### AIM OF THE TASK:
What is needed is an exact copy of all the entries.

### RECORDS FOR THIS EXERCISE:
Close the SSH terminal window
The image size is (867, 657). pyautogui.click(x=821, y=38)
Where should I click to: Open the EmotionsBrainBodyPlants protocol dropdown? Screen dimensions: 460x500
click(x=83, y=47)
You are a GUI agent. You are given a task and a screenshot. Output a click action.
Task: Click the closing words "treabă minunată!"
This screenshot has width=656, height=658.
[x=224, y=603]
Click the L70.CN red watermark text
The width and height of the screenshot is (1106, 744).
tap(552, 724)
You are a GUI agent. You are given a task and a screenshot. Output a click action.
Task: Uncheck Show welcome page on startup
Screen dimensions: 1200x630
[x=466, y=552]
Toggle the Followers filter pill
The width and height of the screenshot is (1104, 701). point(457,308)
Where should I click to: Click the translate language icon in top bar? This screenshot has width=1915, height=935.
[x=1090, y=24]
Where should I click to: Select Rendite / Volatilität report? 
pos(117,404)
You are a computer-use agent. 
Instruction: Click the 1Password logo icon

### TASK ANSWER:
Close the SSH terminal window
The image size is (867, 657). pyautogui.click(x=821, y=38)
Where should I click to: Open the EmotionsBrainBodyPlants protocol dropdown? Screen dimensions: 460x500
click(x=83, y=47)
You are a GUI agent. You are given a task and a screenshot. Output a click action.
Task: Click the closing words "treabă minunată!"
This screenshot has width=656, height=658.
[x=224, y=603]
Click the L70.CN red watermark text
The width and height of the screenshot is (1106, 744).
tap(552, 724)
You are a GUI agent. You are given a task and a screenshot. Output a click action.
Task: Uncheck Show welcome page on startup
Screen dimensions: 1200x630
[x=466, y=552]
Toggle the Followers filter pill
The width and height of the screenshot is (1104, 701). point(457,308)
Where should I click to: Click the translate language icon in top bar? This screenshot has width=1915, height=935.
[x=1090, y=24]
Where should I click to: Select Rendite / Volatilität report? 
pos(117,404)
You are a computer-use agent. 
Instruction: Click the 1Password logo icon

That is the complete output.